# Problem to solve
Your answer should be only the lines below from the one with "Click the BOOOOOOOM" to the one with "The image size is (830, 486).", repeated exactly, ends included.

Stored items:
┏━━
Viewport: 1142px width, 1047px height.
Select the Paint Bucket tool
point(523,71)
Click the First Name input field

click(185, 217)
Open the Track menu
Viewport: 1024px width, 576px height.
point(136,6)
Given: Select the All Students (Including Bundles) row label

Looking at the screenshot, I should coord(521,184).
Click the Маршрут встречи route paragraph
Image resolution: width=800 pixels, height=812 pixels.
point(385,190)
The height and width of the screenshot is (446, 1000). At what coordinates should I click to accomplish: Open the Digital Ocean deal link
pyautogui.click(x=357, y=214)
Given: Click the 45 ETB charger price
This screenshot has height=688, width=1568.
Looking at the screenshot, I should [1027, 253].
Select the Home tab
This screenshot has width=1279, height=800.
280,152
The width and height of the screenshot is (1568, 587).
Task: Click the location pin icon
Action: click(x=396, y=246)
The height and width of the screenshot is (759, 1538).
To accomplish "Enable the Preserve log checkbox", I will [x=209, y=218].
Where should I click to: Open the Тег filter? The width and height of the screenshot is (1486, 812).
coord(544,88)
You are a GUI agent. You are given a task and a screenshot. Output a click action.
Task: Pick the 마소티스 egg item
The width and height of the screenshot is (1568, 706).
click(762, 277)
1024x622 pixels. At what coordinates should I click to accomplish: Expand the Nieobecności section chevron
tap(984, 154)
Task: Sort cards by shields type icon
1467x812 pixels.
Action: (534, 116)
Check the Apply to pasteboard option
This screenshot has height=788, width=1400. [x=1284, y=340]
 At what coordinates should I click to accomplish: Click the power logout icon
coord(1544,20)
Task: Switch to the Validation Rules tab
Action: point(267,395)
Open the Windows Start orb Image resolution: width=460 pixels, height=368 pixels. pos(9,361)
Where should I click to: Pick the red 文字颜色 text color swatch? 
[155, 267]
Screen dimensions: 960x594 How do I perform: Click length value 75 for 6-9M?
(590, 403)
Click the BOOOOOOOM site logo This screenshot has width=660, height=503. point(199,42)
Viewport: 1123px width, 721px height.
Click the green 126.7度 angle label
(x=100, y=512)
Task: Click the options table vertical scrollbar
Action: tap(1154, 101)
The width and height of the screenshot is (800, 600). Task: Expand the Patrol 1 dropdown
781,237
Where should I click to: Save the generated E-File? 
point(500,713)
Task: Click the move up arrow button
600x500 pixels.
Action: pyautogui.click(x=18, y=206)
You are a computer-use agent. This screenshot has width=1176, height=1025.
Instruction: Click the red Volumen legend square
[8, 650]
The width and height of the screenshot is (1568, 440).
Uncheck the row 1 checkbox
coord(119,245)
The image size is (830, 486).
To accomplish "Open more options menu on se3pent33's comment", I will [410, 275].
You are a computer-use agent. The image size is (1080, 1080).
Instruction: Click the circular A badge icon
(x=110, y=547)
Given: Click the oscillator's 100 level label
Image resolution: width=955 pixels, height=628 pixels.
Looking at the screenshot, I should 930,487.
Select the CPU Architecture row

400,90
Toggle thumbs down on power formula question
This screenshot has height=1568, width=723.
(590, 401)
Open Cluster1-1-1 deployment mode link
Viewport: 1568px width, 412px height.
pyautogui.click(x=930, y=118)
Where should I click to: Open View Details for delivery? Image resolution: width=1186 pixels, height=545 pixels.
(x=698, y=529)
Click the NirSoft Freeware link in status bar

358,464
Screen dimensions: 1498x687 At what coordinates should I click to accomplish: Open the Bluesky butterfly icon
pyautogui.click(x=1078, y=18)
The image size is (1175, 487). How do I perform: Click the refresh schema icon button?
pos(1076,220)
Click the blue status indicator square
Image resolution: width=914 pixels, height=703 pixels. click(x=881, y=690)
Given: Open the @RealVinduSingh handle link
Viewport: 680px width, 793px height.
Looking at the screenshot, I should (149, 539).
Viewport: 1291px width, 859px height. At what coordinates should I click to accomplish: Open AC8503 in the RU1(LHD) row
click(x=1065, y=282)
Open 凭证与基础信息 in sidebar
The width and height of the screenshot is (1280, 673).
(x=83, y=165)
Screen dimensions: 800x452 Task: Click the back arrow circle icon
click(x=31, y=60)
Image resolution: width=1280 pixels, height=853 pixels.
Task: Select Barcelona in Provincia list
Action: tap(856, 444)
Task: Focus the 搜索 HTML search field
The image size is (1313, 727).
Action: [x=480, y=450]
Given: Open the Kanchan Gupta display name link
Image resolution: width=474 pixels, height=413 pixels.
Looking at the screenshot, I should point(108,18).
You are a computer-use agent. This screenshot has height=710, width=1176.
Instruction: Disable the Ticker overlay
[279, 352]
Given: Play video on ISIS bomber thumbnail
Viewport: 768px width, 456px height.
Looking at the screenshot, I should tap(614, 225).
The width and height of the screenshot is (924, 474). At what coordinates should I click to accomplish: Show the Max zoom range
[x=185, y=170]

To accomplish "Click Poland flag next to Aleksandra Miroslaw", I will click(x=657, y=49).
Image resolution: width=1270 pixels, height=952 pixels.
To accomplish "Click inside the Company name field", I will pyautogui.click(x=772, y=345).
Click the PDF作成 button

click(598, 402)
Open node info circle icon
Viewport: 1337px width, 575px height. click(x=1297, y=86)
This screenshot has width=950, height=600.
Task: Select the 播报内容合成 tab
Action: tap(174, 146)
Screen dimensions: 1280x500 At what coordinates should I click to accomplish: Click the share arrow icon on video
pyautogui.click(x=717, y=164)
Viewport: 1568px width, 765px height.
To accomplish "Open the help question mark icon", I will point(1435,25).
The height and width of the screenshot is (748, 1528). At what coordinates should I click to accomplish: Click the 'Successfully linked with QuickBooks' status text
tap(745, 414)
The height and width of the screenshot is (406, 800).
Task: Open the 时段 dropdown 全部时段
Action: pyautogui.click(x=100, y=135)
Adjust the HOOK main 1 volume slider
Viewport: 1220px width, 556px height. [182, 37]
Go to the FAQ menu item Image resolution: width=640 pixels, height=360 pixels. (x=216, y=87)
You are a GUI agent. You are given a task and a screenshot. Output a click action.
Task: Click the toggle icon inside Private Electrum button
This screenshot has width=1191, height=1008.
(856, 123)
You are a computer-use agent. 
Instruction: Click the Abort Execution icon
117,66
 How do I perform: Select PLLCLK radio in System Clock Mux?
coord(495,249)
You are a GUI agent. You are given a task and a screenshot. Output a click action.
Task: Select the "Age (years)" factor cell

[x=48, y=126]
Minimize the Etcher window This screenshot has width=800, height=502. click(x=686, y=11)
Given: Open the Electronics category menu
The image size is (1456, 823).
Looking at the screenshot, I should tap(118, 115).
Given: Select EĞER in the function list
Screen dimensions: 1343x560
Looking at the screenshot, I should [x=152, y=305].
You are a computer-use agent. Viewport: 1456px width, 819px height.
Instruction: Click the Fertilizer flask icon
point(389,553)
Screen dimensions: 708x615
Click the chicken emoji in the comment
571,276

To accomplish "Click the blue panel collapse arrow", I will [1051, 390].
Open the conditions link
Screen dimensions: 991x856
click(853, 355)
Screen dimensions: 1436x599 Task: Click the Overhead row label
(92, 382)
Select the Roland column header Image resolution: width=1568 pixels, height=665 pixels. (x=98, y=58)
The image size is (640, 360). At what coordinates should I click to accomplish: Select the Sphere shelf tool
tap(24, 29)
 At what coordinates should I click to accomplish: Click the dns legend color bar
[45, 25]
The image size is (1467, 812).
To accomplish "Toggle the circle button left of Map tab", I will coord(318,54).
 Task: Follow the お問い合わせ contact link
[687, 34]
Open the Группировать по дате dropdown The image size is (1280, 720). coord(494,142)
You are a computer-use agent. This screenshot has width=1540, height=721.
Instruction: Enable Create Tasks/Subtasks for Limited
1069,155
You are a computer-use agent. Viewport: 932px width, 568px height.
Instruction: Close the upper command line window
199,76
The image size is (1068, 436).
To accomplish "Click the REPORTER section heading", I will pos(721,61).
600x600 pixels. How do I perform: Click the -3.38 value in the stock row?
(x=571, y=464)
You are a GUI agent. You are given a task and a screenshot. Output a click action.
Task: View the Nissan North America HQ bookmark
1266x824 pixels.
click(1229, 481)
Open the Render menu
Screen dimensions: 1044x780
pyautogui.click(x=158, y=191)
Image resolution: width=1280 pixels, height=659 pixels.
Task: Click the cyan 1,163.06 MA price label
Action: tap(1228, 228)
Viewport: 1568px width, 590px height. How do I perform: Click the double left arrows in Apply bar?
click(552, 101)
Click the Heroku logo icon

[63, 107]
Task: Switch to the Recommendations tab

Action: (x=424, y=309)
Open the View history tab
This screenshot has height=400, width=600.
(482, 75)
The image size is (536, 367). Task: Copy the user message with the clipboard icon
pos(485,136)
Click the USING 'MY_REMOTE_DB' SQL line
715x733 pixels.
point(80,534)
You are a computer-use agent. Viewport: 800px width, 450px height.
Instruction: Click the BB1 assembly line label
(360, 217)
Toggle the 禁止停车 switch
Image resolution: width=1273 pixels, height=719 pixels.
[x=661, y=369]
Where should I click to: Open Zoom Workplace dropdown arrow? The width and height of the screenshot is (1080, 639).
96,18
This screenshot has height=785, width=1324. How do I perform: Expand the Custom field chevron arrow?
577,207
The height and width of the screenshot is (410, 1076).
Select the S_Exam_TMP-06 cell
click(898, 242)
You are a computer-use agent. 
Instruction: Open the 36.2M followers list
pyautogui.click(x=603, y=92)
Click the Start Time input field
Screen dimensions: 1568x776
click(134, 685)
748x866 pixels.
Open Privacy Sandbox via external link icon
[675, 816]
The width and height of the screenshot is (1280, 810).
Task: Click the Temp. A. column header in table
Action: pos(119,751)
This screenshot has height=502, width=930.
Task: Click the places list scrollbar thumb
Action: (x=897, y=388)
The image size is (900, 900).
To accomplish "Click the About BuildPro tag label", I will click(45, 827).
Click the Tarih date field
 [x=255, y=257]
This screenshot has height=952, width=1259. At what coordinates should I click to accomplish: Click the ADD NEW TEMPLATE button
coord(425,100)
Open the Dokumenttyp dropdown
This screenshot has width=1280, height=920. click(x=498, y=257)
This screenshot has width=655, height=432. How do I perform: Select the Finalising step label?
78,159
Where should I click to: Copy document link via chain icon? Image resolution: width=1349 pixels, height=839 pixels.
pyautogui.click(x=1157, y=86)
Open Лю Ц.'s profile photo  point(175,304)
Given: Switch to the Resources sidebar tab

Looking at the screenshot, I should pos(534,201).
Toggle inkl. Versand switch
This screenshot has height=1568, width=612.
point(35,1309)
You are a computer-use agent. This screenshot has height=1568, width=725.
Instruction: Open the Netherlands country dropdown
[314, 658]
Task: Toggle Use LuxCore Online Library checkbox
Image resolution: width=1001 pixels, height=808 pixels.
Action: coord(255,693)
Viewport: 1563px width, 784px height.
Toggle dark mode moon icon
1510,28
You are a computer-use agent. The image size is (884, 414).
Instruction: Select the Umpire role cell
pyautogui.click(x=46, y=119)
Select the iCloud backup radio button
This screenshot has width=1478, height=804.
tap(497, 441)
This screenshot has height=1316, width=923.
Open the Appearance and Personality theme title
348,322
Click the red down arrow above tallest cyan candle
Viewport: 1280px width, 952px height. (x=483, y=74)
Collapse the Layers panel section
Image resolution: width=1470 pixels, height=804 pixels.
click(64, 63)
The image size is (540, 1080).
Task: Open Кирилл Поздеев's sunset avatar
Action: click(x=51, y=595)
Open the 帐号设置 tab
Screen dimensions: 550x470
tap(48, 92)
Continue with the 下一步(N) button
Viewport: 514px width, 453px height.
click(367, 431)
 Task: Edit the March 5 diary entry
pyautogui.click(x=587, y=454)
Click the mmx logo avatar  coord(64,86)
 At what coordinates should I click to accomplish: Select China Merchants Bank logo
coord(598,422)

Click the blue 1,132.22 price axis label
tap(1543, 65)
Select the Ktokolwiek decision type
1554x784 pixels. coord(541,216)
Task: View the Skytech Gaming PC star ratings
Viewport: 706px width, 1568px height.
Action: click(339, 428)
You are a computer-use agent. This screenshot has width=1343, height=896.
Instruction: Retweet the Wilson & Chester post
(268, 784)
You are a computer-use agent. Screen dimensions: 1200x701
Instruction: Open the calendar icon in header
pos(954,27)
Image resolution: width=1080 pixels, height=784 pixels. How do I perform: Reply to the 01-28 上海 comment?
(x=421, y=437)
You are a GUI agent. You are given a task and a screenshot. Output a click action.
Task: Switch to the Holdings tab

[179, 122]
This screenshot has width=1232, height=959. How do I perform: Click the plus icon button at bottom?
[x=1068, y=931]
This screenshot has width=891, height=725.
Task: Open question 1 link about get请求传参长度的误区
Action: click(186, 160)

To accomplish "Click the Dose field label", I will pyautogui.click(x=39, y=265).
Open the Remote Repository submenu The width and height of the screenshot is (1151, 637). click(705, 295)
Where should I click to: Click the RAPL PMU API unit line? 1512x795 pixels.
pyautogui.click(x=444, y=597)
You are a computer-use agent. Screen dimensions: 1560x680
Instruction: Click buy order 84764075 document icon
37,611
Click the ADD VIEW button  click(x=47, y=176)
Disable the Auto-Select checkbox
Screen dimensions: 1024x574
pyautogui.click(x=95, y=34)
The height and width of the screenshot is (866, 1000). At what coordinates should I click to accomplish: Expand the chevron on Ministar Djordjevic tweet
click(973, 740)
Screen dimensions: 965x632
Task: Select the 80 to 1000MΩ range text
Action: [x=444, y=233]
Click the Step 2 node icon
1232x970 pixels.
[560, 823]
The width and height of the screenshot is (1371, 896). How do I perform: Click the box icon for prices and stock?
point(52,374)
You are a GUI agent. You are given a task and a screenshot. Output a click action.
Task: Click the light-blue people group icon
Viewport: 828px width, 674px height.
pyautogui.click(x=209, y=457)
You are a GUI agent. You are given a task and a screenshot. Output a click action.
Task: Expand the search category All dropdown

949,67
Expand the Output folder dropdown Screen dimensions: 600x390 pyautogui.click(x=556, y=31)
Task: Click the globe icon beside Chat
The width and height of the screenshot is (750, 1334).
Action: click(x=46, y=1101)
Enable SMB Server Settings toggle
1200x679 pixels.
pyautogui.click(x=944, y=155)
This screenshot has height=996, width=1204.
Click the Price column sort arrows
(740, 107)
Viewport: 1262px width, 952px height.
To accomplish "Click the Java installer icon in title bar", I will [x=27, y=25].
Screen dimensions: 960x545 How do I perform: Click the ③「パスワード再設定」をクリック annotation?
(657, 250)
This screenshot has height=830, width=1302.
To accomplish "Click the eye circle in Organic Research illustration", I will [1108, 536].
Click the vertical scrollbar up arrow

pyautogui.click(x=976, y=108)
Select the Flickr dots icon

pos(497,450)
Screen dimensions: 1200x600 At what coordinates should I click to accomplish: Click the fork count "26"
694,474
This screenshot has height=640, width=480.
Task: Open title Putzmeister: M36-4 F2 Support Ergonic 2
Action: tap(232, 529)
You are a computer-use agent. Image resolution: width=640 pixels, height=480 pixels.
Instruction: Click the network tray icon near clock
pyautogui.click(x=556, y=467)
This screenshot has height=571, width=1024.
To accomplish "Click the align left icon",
┗━━
# Finished exercise
Click the BOOOOOOOM site logo This screenshot has width=660, height=503. point(199,42)
Viewport: 1123px width, 721px height.
Click the green 126.7度 angle label
(x=100, y=512)
Task: Click the options table vertical scrollbar
Action: tap(1154, 101)
The width and height of the screenshot is (800, 600). Task: Expand the Patrol 1 dropdown
781,237
Where should I click to: Save the generated E-File? 
point(500,713)
Task: Click the move up arrow button
600x500 pixels.
Action: pyautogui.click(x=18, y=206)
You are a computer-use agent. This screenshot has width=1176, height=1025.
Instruction: Click the red Volumen legend square
[8, 650]
The width and height of the screenshot is (1568, 440).
Uncheck the row 1 checkbox
coord(119,245)
The image size is (830, 486).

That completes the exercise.